Compito
In Codice Forma Contenuto, Andreas Formiconi ci ha chiesto di esplorare e confrontare i file english.xml e italian.xml scaricabili dalla pagina Binary translation di Notepad++ - con Notepad++ se lo potevamo installare (funziona su Windows) o senza altrimenti.
Modo di esecuzione
Avendo un Mac, ho esplorato i 2 file "alla cieca", nel senso che non potevo vedere cosa essi producevano nell'applicazione stessa. Per capirne almeno la struttura, dopo averli aperti, ne ho copiato i contenuti in una specie di concordanza casareccia nella pagina editing_multimediale_03_notepad di un wiki wikispaces.
All'inizio avevo pensato di farlo con un Google Doc, ma sto usando un vecchio Mac e la pagina Google Docs mi ha detto che il mio browser (una vecchia versione di Firefox) potrebbe non farcela a gestirla, e di provare con Chrome. In effetti non riuscivo a scrivervi, ma col cavolo che installo Chrome per usare una Web app: sembra di tornare ai tempi dei siti Web 1.0 conficurati per essere letti con Internet Exporer. Da qui la scelta di Wikispaces.
Ho trasformato i tag che hanno 2 parti in titoli gerarchici affinché il sommario automatico della pagina riflettesse i loro livelli di incastonamento, con gli item di ogni doppio tag sotto la 1a parte del tag, in tabelle a tre colonne: Inglese, Italiano, Commenti.
Arrivata alla fine, dove si chiudono tutti i tag ancora aperti, mi sono accorta di aver ranzato perché non avevo riconosciuto <NotepadPlus> e <Native-Langue name="English" filename="english.xml" > come prime metà di tag. Mi sono arrabbiata, un po' come quando da bambina sbagliavo ad abbinare bottone ed occhiello abbotonando l'impermeabile. Ho pensato: "Chi se ne frega? Tanto il tuo trucco col sommario è una metafora probabilmente eretica che serve solo a te." Poi ho corretto i livelli di titoli lo stesso.
Osservazioni
La metafora del sommario della pagina wiki sarà eretica, però malgrado l'errore iniziale, soltanto l'attività di copia-incolla delle parti dei due file, prima ancora di guardare il sommario prodotto, già mi aveva dato una certa idea della struttura dei due file, e quindi anche di come doveva apparire Notepad++ : cioè non molto diverso di altri editori che conosco.
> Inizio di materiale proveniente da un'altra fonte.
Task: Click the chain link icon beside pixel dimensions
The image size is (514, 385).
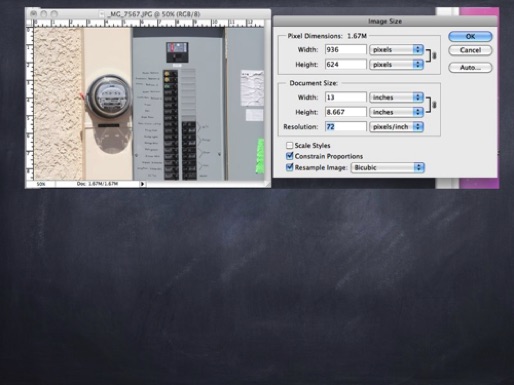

Beh, ci sono ancora zone "hic sunt leones" pe me, ma queste ci sono in tutti i processi di esplorazione e di apprendimento
Mi ha colpita la realizzazione del fatto che quando un'operazione può essere fatta in modi diversi - ad es. "salvare" con il menù File o con un'icona o con codice tastiera - tutti questi modi sono codificati separatamente. Logico, a ripensarci.
Ma italian.xml è proprio la traduzione di english.xml? In diverse sezioni, l'ordine degli item è diverso, addirittura accade che ci sia un item in italiano che non c'è un inglese, e viceversa.
E se si traducono soltanto - come sembra dal confronto - gli attribito "name" degli item e "title" della prima parte dei tag, perché correre il rischio che il traduttore cancelli per sbaglio qualcosa nel ressto del codice?
Esistono applicazioni online per la traduzione dei software. Ho partecipato - poco - alla traduzione dei siti di Democracy.tv (adesso Miro) con Launchpad. di Wikispaces con Pootle, e adesso partecipo a quella di Universal Subtitles con Transifex. Con tutte e tre, ai traduttori vengono mostrate soltanto le parti da tradurre, mica il resto del codice che rischiano di rovinare.
Inoltre - almeno con Transifex, per le due altre non ricordo - se qualcuno sta già lavorando a una data traduzione, l'applicazione te lo dice, così non state a pestartvi i pied, e si evitano i doppioni che sembrano esserci per le traduzioni di Notepad++, se ho capito bene la pagina Binary translation . Poi c'è la possibilità di segnalare dubbi sulla traduzione di un dato passo.
Certo, anche queste applicazioni di traduzione online presentano problemi: il testo da tradurre viene presentato in un file .po, che sembra un derivato del file .xml della sorgente completa, e non so come ne venga derivato - quanto automaticamente e quanto a mano. Fatto sta che a volte quei file .po ti propinano passi molto brevi, persino di una sola parola: sarà un nome? Sarà un verbo? Se un verbo, a quale persona?
Ciononostante, vista la possibilità di segnalare dubbi, queste applicazioni mi sembrano preferibili alla scelta di dare l'intero file .XML ai traduttori: a parte i rischi di errori che potrebbero rovinare il codice, la consapevolezza di quel rischio potrebbe scoraggiare molti volontari - per non parlare della necessità di tradursi tutto il file invece di poterlo fare collaborativamente.